> _Source information_
===============

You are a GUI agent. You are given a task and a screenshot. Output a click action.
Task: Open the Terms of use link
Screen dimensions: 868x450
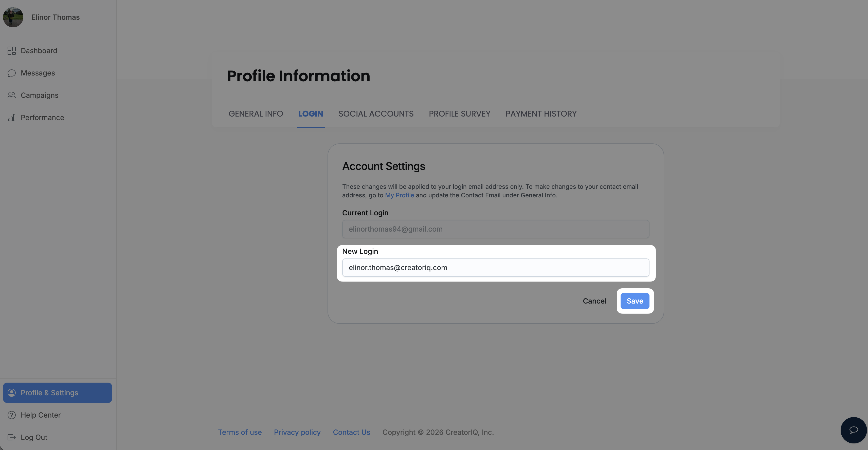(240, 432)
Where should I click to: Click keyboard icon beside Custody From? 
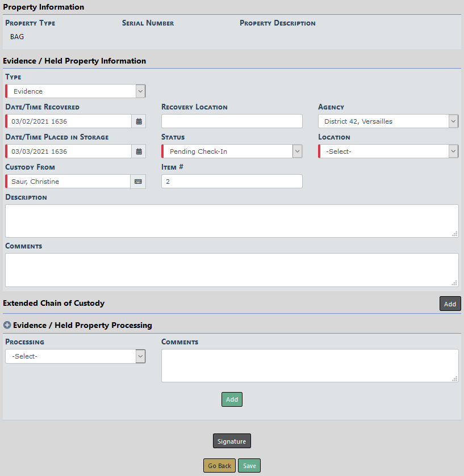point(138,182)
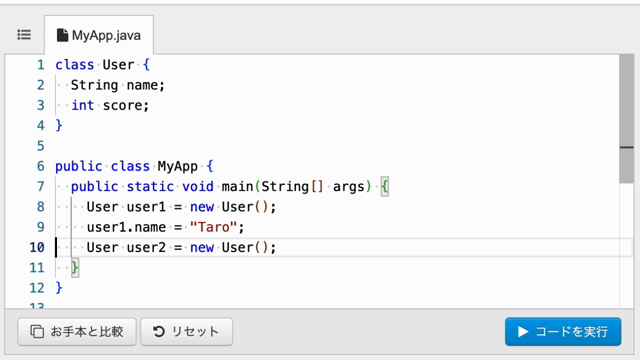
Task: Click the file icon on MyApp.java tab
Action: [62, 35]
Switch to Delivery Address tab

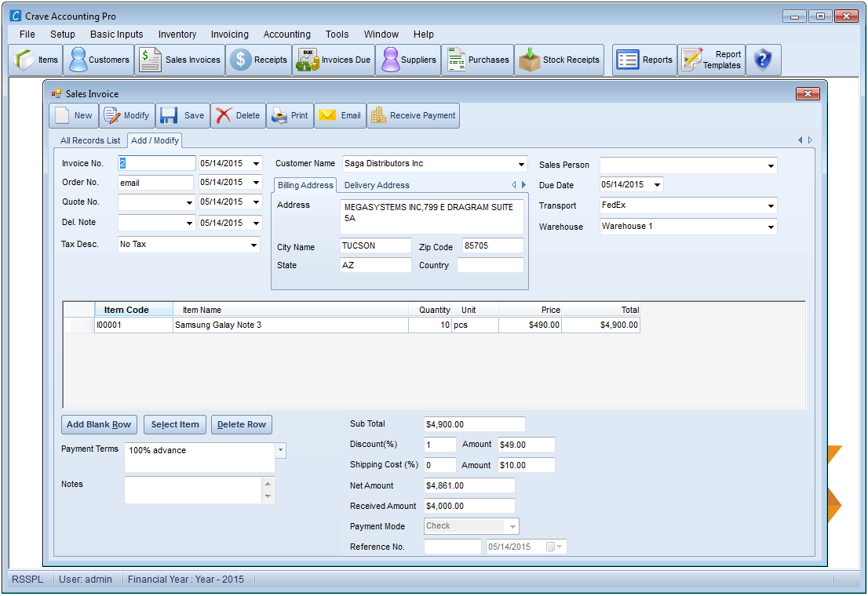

===============

> _Task objective_
Wherever the listing shows a picture, omit it and output the rest exactly as given.

> _Written answer_
You are a GUI agent. You are given a task and a screenshot. Output a click action.
Task: Open the Terms of use link
Screen dimensions: 868x450
(240, 432)
Where should I click to: Click keyboard icon beside Custody From? 
point(138,182)
Task: Click the file icon on MyApp.java tab
Action: [62, 35]
Switch to Delivery Address tab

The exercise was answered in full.